Vélaz began his priesthood with a focus on supporting the impoverished and marginalized people of Venezuela through education, which he believed would facilitate personal development and social engagement for the groups. From 1946 to 1948, he served as spiritual father of San Ignacio de Caracas School. From 1948 to 1954, he was rector of San José de Mérida School. During his tenure, Vélaz purchased San Javier del Valle, 800 hectares of land meant for comprehensive forestry development. He founded the House of Spiritual Exercises of San Javier del Valle Grande in honor of the 27 former students who died in a plane crash in December 1950, as well as a school network in the Andes region that depended on San José de Mérida School. Upon learning from his former students that a project was underway to open the road from Barinas to San Cristóbal, Vélaz designed a plan for a school network in the Barinas plains after completing his rectorate. However, the plan was not approved by the Society of Jesus, which ordered Vélaz to serve as director of spirituality and professor of humanities at Andrés Bello Catholic University in Caracas in 1954.

===Fe y Alegría===
With the support of volunteers from the university, Vélaz founded Fe y Alegría in 1955 in Caracas, Venezuela, to provide free public education to children from impoverished and marginalized groups living in the area. After local residents Abraham and Patricia Reyes heard about Vélaz's cause, they donated their home to him and it became the initiative's first school. In 1960, Vélaz forwent his commitment at Andrés Bello Catholic University to fully commit to Fe y Alegría.

==Death and legacy==
In 1974, Vélaz underwent heart surgery in Houston, Texas. The following year, he retired to El Valle, Mérida, and his brother José Manuel took over as manager of Fe y Alegría. Before his death, Vélaz was working on several projects, including
the expansion of Fe y Alegría into Africa and the start of a school network for the native people of Gran Sabana. He was also supporting the development of a chain of agricultural schools based in San Ignacio del Masparro, Venezuela, where he died of a heart attack on July 18, 1985.

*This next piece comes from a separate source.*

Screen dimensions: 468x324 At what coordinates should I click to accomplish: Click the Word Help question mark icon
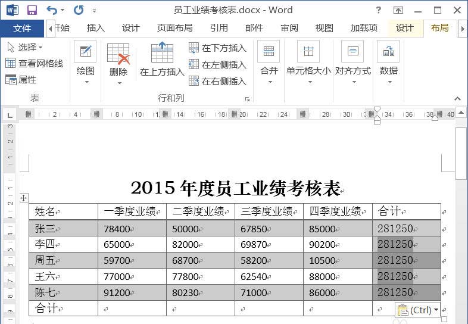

For his work on Fe y Alegría, Vélaz is considered a pioneer of the popular education movement in Latin America. By 1992, Fe y Alegría had expanded to a network of more than 500 schools across the region. By 2007, the organization served approximately 1 million primary and secondary students from impoverished and marginalized groups in Latin America, the Caribbean, Europe and Africa. As of 2014, national branches of Fe y Alegría, such as that of El Salvador, also offer vocational programs as alternatives to gangs and emigration. Today, both San Ignacio del Masparro in Barinas and San Javier del Valle in Mérida are examples of schools that offer their students the opportunity to receive an additional farming and forestry education.

==Honors and awards==
In 1980, Andrés Bello Catholic University awarded Vélaz an honorary Doctorate in Education for his work as a distinguished educator.